• _REQUIRED TASKS_:
1. In the Market Profile text, who founded the Market Logic School with Steidlmayer, and when?
2. Rewrite the Market Profile text starting with "Market Profile: Reading" and going on through "market the most.", putting "bar graph" in place of "histogram".
3. List the chart views that the Market Profile text labels with Roman numerals.

• _PROVIDED PASSAGE_:
- - - - - - -
In this volume, the first five sections are devoted to profile analysis. Between 1985 and 1991, the concept of the “market profile” was adopted by the public. In fact, in a Chicago Tribune article, Steidlmayer was described as “the man who knows where the market is going.” That is real recognition!
In early 1986, Steidlmayer and Kevin Koy founded the Market Logic School to teach trading according to his market-profile method.
Market Profile & Time Price Opportunity (TPO)
Time Price Opportunity: Definition
The Time Price Opportunity (TPO) is one of the building blocks of the Market Profile chart.
Each TPO represents a moment when the market traded at a specific price.
A single TPO is shown on the chart each time price touched it during the same period.
The default and most common TPO settings are usually time intervals of (15 or) 30 minutes.
The same prices are shown on the TPO chart only if the market comes back to trade them during another 30-minute period over the course of the trading day.


I. Japanese candlestick chart.
II. An expanded TPO chart starting with an A period.
The green letter tells us the price at which the market opened for a given session.
The arrow to the right of the profile shows us the closing price.
III. Once the sessions are over, the Market Profile can be collapsed to express the final distribution.

Market Profile: Reading and Interpretation
Market profile charts display price on the vertical scale (the y-axis). Volume appears on the horizontal scale (the x-axis), and the timeframe uses a combination of letters and/or colors. Understanding price is fairly simple, but the volume and time-horizon components are slightly more complicated.
Market profile charts display price the same way as any other day-trading chart, with the price scale shown on the right-hand side of the chart.
Volume on a market profile chart is shown as a horizontal histogram, with the longest horizontal lines representing the largest trading volume. This price is also called the “point of control” (POC), because it is the price that controlled the market the most.
- - - - - - -
• _RAW DATA_:
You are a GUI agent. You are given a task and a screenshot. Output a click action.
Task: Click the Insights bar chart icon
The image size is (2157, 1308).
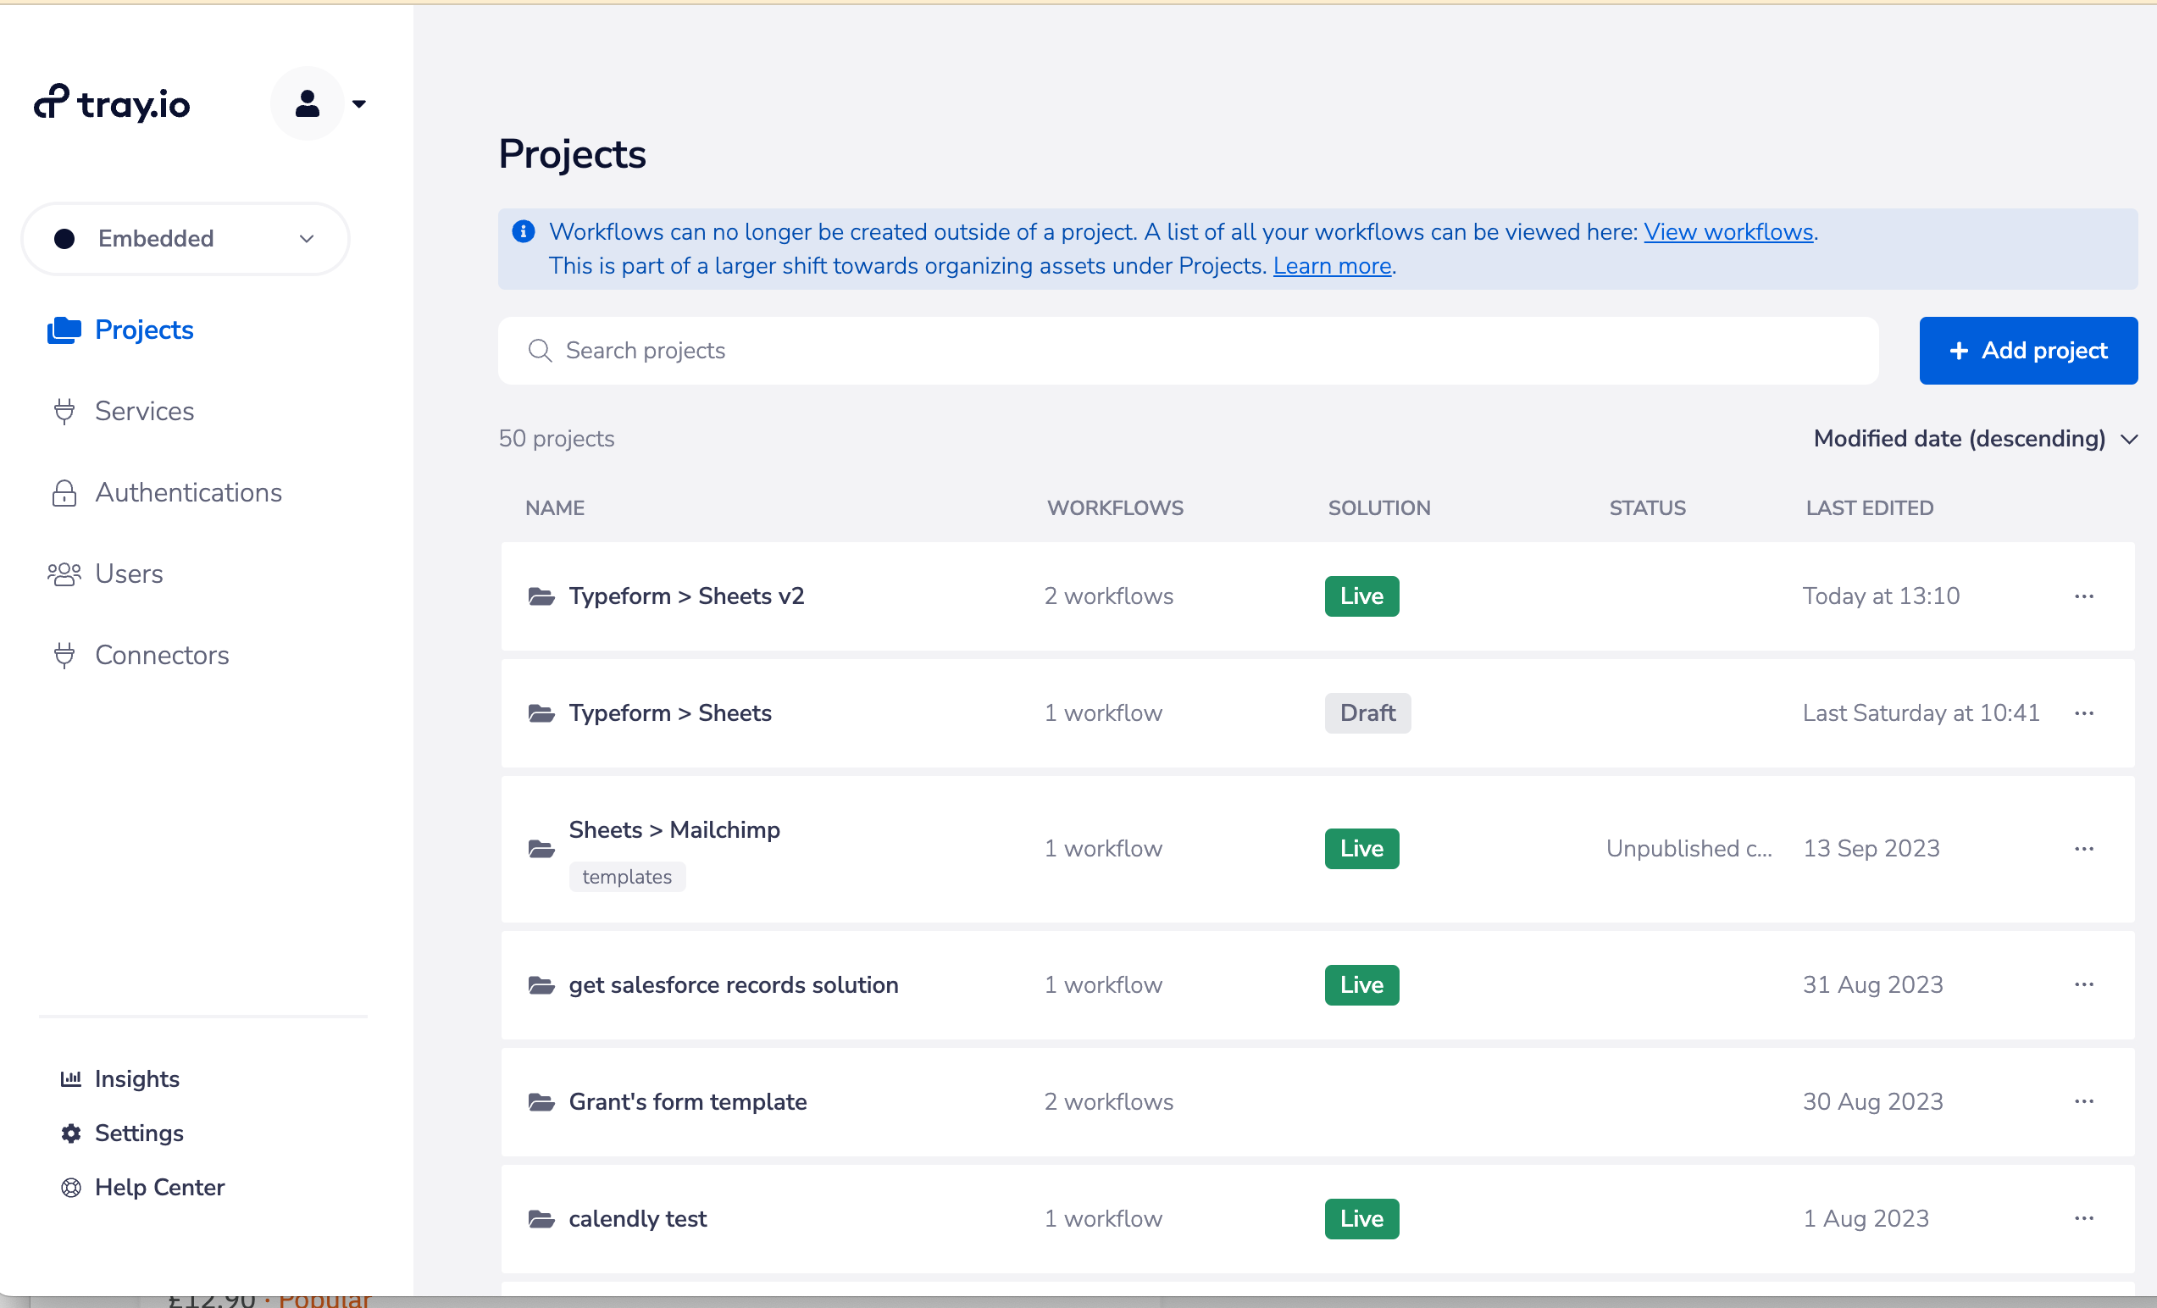(72, 1079)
- - - - - - -
• _RESULTS_:
1. Kevin Koy, in early 1986.

2.
Market Profile: Reading and Interpretation
Market profile charts display price on the vertical scale (the y-axis). Volume appears on the horizontal scale (the x-axis), and the timeframe uses a combination of letters and/or colors. Understanding price is fairly simple, but the volume and time-horizon components are slightly more complicated.
Market profile charts display price the same way as any other day-trading chart, with the price scale shown on the right-hand side of the chart.
Volume on a market profile chart is shown as a horizontal bar graph, with the longest horizontal lines representing the largest trading volume. This price is also called the “point of control” (POC), because it is the price that controlled the market the most.

3.
I. Japanese candlestick chart
II. An expanded TPO chart starting with an A period
III. The collapsed Market Profile, expressing the final distribution